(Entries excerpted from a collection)

━━━━

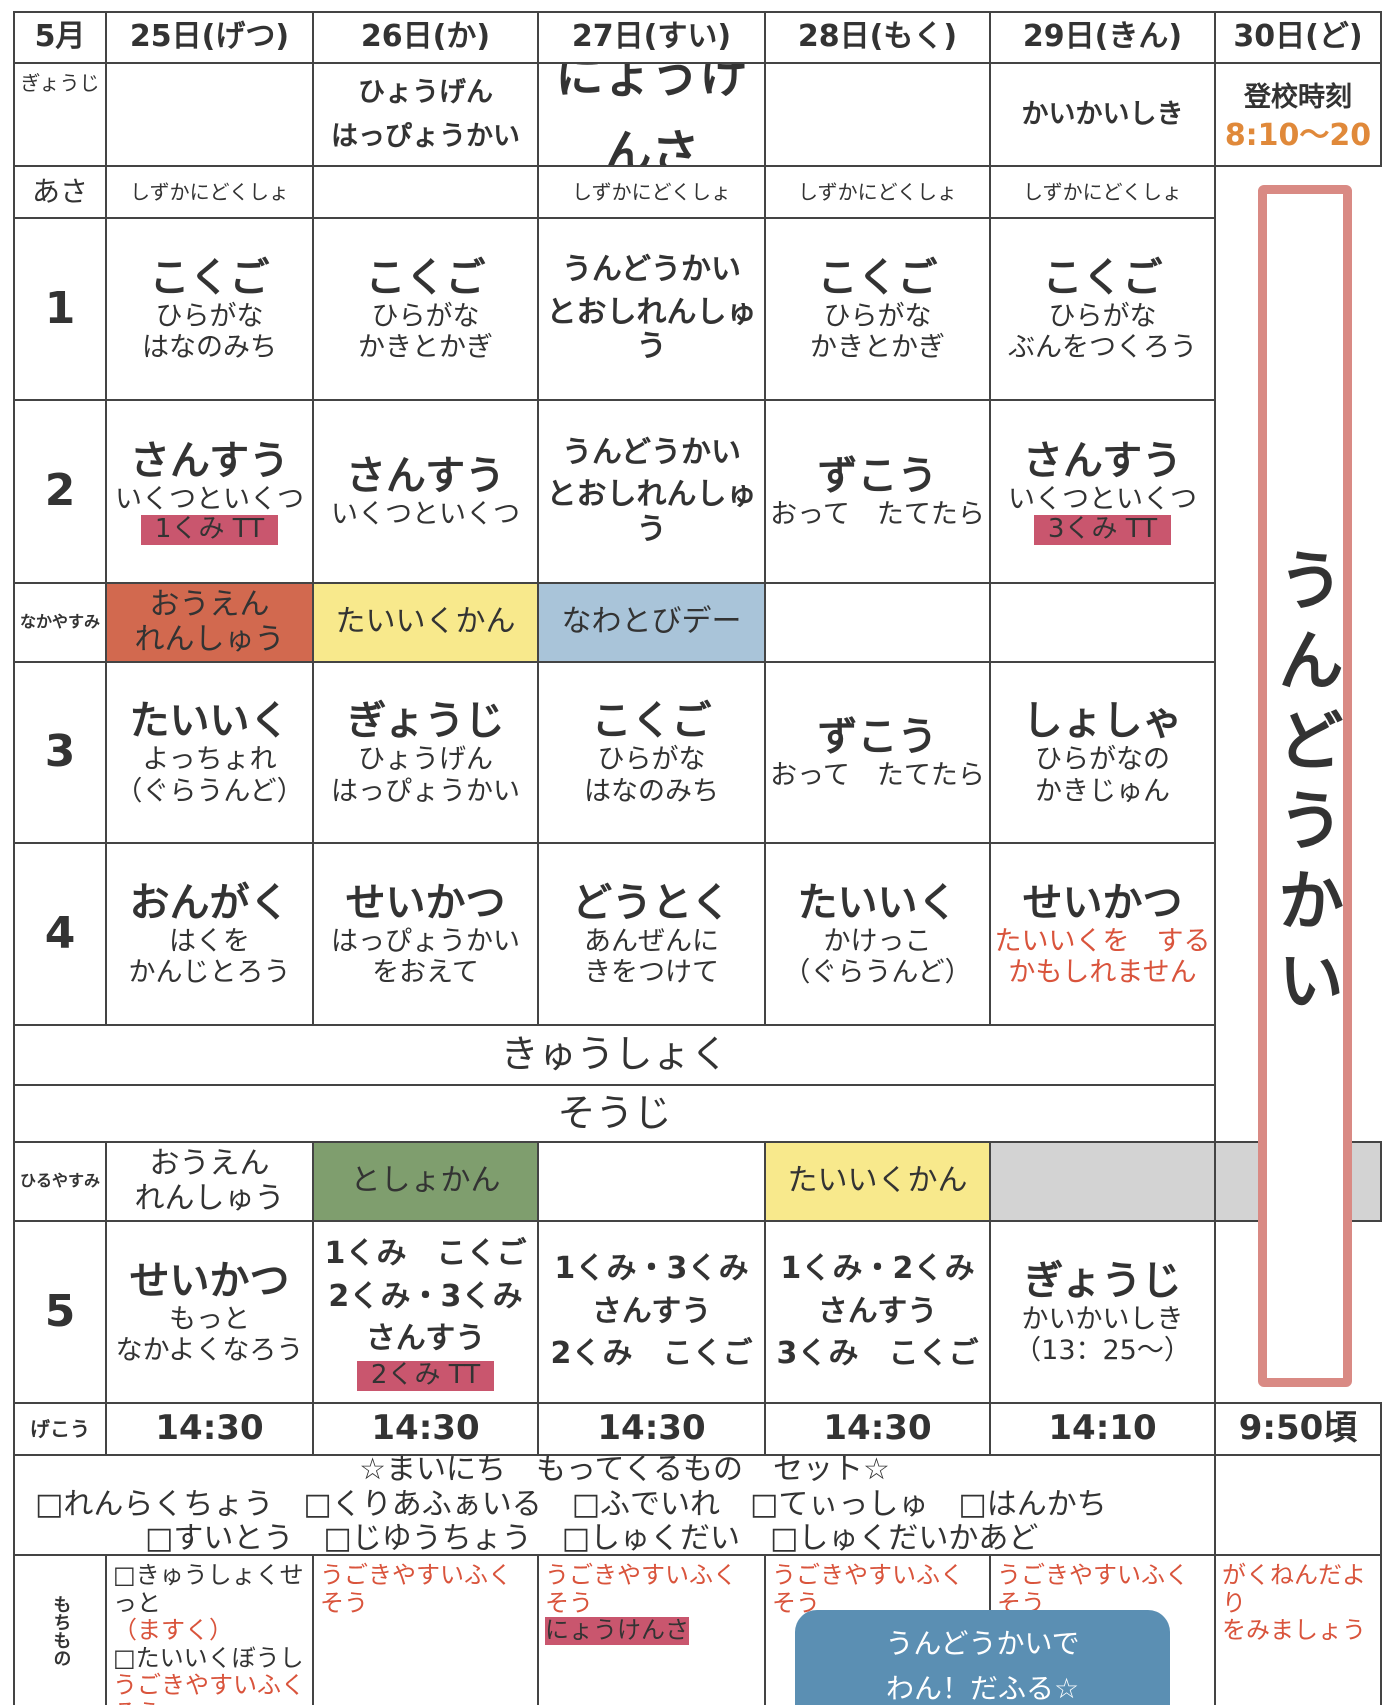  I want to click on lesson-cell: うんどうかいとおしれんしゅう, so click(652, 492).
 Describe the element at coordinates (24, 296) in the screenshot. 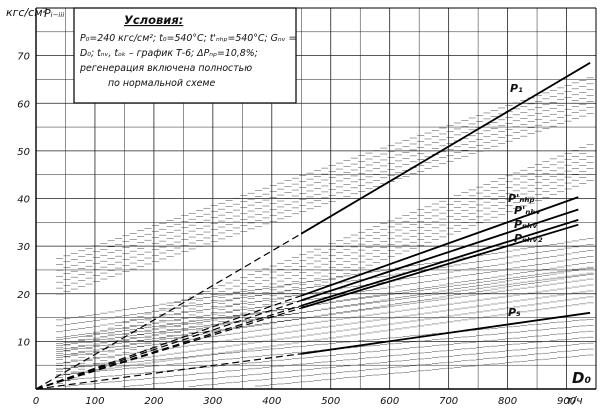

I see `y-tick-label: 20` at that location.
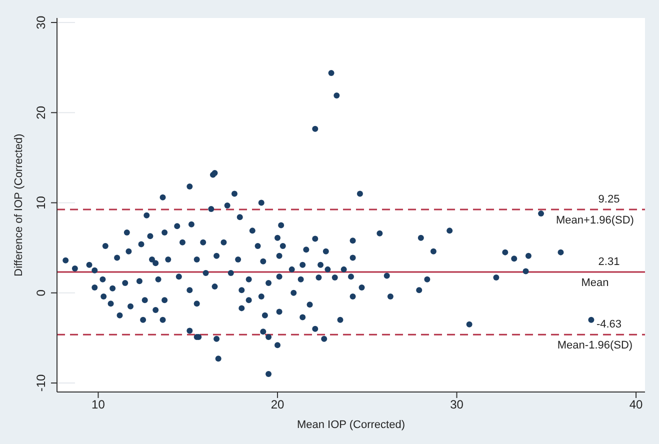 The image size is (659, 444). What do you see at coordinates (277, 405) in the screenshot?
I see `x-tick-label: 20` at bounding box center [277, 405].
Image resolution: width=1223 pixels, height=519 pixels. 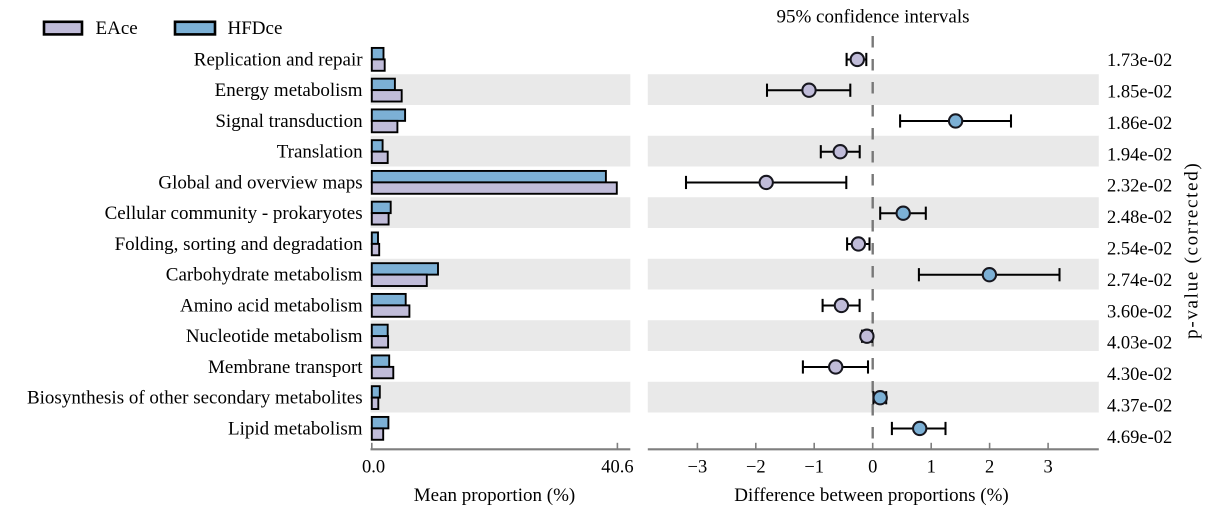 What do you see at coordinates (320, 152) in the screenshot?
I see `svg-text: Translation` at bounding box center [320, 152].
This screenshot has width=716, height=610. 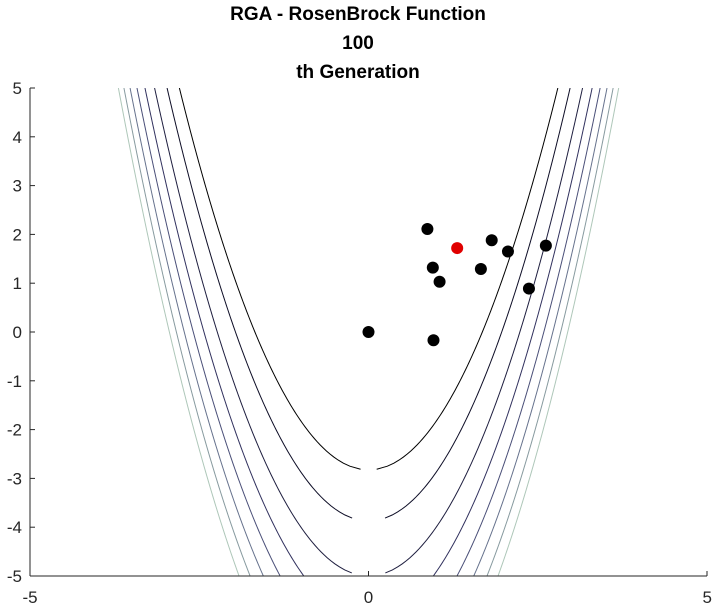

━━━━

JOB ITEM: Copy out the entries again from the line with "Describe the element" up to and including the line with "center [277, 405].", leaving out the pictures.

ANSWER BOX:
 Describe the element at coordinates (24, 296) in the screenshot. 

I see `y-tick-label: 20` at that location.
 The image size is (659, 444). What do you see at coordinates (277, 405) in the screenshot?
I see `x-tick-label: 20` at bounding box center [277, 405].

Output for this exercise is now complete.